## [SUPPLIED PASSAGE]
* * * * *
The latest round of cleverly phrased criticism filed at the Federal Communications Commission (FCC) last week shows that interest in mobile satellite services is on the rise. One reason appears to be Connexion by Boeing’s planned launch of commercial service this spring. While the prospects of the venture achieving commercial success remain unclear, the proposed real-time, high-speed provider of in-flight broadband services is becoming a client of various satellite service providers as it attempts to serve different regions around the world.
As a mobile service, Connexion by Boeing is venturing into an arena that has been a quagmire for almost all the other high-profile service providers except one. That lone standout survivor, Inmarsat, once held an effective monopoly on mobile satellite services. As the world’s first mobile satellite services operator, Inmarsat began its existence in the form of an intergovernmental satellite organization more than 20 years ago. It did not privatize until 1999.
Inmarsat Ventures Ltd., the parent company of Inmarsat Ltd., recently set in motion the regulatory filings that drew impassioned objections last week from Princeton, N.J.-based SES Americom and Reston, Va.-based Mobile Satellite Ventures. The formal sale of Inmarsat last December to Grapeclose Limited, a private investment fund backed by financial investors Apax Partners and Permira, technically does not fulfill a requirement under the ORBIT Act for the mobile satellite operator to diversify its ownership through an initial public stock offering (IPO). However, a key argument of the past that too much market power was held by the state-run, national telecommunications service providers that previously owned sizable stakes in Inmarsat seems moot. The more appropriate question to pose now might be whether the IPO is truly needed to protect competition. Inmarsat officials contend the answer is “no,” and the company’s private sale should suffice. SES Americom and MSV counter, essentially, that the law is the law and the intent of Congress is not subject to interpretation by the FCC in this matter.
* * * * *
Records of locating words and elements
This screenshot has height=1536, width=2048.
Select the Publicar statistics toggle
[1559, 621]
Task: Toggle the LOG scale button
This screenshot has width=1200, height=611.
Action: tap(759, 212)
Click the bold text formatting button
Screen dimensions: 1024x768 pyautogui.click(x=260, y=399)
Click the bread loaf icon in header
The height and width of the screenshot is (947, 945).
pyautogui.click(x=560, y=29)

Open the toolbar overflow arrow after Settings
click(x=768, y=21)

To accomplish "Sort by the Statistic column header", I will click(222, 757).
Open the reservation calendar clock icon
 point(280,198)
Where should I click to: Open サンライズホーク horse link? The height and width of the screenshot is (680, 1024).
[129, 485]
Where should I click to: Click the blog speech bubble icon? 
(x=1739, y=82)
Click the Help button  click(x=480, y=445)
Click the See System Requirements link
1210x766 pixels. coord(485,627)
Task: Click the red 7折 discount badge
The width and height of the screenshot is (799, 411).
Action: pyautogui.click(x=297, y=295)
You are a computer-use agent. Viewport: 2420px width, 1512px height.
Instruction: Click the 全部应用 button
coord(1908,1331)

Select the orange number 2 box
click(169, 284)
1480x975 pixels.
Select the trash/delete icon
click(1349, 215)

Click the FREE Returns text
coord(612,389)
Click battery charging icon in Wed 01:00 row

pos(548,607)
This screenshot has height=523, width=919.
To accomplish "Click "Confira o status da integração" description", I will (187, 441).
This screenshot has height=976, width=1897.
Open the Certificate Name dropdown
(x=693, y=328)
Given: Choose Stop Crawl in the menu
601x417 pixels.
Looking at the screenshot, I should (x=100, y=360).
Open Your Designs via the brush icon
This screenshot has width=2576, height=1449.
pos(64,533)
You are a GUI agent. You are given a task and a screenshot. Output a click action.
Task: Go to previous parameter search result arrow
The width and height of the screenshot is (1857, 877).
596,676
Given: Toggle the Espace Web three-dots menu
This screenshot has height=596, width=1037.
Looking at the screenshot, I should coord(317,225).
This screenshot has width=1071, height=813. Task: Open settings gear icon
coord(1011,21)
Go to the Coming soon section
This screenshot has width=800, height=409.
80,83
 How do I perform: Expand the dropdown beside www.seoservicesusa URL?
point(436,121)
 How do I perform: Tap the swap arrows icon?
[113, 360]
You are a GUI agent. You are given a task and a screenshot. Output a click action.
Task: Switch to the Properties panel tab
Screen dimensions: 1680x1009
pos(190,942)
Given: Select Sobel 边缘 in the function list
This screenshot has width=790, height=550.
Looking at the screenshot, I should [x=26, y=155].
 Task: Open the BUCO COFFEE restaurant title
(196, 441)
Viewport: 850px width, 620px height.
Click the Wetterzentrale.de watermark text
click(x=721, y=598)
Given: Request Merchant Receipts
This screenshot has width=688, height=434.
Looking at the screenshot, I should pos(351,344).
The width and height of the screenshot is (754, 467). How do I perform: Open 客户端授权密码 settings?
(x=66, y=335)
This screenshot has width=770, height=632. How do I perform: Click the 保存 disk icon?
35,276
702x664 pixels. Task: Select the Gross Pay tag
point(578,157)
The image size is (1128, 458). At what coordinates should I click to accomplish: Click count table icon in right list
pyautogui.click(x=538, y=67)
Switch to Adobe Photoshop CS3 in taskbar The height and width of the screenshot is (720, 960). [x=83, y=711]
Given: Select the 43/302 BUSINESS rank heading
* * * * *
## [DIRECTIONS]
Answer these questions using the passage on mobile satellite services.
1. What kind of services does Connexion by Boeing propose to provide?
2. In what year did Inmarsat privatize?
3. To whom was Inmarsat formally sold last December?

## [EXERCISE OUTPUT]
1. Real-time, high-speed in-flight broadband services.
2. 1999.
3. Grapeclose Limited, a private investment fund backed by Apax Partners and Permira.